*** Supplied entries ***

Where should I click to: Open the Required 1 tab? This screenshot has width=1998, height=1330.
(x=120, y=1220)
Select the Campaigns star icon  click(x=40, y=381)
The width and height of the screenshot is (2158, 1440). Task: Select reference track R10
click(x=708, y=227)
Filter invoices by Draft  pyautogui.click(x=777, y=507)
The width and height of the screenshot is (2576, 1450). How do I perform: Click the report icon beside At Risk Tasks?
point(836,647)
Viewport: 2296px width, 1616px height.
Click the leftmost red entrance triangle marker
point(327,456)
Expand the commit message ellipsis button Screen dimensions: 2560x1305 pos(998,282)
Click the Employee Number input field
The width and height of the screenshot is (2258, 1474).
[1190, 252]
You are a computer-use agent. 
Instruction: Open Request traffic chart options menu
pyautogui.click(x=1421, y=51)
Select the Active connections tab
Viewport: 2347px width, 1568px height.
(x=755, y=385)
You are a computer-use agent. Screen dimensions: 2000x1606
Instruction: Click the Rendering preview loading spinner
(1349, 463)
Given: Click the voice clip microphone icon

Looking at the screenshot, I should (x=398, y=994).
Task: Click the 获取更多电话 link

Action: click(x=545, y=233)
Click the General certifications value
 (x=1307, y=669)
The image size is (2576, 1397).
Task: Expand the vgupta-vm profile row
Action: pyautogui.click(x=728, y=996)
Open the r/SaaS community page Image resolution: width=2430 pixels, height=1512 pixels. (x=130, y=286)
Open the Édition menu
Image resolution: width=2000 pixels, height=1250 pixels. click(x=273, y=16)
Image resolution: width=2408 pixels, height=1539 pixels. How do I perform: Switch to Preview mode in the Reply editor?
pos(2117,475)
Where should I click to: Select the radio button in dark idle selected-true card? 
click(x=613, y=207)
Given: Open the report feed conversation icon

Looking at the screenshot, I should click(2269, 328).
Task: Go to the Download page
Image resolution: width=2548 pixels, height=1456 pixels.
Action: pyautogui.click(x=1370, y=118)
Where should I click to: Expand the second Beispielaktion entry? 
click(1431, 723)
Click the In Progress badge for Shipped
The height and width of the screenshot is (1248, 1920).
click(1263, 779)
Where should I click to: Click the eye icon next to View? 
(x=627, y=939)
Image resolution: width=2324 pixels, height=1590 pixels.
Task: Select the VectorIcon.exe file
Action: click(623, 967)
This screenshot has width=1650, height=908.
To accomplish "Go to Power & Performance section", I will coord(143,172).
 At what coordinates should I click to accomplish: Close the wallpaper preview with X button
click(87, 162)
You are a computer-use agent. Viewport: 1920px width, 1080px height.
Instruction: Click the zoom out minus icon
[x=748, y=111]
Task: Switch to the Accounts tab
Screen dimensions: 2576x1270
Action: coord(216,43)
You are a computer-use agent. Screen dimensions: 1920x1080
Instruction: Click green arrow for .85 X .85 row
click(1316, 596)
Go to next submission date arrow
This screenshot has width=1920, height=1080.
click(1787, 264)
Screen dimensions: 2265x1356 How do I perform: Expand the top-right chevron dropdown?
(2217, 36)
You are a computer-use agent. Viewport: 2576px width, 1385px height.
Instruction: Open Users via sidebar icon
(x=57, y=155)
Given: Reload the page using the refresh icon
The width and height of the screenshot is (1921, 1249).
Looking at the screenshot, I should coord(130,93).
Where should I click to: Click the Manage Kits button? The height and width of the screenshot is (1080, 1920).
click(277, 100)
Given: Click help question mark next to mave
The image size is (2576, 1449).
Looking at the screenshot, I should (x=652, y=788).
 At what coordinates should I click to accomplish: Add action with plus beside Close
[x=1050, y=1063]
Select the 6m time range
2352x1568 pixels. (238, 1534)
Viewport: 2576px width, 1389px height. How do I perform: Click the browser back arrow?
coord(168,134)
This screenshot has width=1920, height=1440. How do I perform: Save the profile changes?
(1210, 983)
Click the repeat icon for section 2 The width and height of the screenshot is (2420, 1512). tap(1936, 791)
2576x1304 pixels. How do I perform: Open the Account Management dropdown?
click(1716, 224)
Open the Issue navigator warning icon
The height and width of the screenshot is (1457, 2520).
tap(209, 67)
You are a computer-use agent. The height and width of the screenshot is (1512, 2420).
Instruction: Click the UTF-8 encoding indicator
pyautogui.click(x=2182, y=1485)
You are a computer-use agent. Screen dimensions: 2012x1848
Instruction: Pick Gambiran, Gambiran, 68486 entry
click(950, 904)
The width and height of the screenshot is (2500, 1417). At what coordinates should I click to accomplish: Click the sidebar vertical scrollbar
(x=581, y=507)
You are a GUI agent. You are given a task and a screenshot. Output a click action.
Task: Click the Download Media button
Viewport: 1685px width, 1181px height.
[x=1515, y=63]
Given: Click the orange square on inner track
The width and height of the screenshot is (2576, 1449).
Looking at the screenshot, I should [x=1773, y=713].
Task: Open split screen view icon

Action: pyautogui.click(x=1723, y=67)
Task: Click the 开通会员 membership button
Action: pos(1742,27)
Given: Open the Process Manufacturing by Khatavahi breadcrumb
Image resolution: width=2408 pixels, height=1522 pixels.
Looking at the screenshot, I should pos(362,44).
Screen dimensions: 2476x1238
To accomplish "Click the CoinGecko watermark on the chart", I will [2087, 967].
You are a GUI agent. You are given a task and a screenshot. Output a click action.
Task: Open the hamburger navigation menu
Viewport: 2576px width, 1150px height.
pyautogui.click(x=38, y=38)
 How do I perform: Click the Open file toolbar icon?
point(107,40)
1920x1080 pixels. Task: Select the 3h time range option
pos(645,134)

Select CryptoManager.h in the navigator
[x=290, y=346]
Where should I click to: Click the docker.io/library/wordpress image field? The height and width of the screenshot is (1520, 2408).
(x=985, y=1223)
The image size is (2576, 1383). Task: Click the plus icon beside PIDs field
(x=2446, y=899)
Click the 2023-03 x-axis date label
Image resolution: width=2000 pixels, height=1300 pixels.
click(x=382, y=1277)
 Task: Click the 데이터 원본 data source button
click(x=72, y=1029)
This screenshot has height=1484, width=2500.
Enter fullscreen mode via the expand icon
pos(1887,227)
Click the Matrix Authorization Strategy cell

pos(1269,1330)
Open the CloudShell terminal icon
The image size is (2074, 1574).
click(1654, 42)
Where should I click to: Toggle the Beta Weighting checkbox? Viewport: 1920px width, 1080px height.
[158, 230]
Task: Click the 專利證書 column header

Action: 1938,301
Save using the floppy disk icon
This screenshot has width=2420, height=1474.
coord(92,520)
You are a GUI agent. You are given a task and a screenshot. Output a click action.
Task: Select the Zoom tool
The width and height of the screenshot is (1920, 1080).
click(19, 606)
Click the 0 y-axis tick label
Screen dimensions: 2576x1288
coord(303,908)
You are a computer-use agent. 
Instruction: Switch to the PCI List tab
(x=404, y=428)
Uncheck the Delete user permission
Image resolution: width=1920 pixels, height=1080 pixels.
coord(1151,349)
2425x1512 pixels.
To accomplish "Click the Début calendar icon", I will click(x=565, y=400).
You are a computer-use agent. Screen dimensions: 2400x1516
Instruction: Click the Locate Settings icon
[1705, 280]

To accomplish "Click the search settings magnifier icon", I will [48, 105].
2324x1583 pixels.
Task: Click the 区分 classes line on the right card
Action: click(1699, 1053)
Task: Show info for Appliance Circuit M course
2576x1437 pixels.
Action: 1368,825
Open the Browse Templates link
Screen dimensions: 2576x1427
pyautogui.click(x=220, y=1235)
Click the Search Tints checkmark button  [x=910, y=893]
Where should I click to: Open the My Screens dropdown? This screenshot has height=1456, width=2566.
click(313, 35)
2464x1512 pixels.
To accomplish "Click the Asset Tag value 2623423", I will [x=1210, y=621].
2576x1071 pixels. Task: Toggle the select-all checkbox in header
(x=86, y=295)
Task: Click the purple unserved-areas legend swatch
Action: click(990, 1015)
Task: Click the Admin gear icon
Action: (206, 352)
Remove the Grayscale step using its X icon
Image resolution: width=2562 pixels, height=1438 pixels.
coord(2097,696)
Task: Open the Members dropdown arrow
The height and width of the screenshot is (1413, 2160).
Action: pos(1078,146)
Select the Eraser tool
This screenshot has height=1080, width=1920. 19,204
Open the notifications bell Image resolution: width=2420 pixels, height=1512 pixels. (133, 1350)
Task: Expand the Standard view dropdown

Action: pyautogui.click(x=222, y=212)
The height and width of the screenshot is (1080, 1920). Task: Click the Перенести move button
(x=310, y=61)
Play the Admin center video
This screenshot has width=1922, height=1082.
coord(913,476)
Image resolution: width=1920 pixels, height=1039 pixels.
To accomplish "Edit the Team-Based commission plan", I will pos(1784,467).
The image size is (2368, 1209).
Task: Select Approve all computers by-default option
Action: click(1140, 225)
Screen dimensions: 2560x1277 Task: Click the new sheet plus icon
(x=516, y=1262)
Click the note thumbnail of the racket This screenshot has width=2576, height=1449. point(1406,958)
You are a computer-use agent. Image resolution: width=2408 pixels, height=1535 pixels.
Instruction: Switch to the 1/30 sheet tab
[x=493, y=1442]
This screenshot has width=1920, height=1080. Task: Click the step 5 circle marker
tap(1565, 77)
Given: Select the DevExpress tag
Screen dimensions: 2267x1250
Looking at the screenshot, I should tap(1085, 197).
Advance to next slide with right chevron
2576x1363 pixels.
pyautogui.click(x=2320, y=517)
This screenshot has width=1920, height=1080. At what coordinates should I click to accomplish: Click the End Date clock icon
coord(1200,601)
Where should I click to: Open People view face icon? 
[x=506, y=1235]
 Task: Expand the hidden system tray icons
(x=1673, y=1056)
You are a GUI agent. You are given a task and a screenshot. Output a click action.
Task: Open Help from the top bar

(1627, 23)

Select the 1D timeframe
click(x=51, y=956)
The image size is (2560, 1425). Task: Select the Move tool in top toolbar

*** End of Supplied entries ***

What to do: Give back the lines of the data exactly as they are written, from the first line through the line containing "Filter invoices by".

The completed task:
Where should I click to: Open the Required 1 tab? This screenshot has width=1998, height=1330.
(x=120, y=1220)
Select the Campaigns star icon  click(x=40, y=381)
The width and height of the screenshot is (2158, 1440). Task: Select reference track R10
click(x=708, y=227)
Filter invoices by Draft  pyautogui.click(x=777, y=507)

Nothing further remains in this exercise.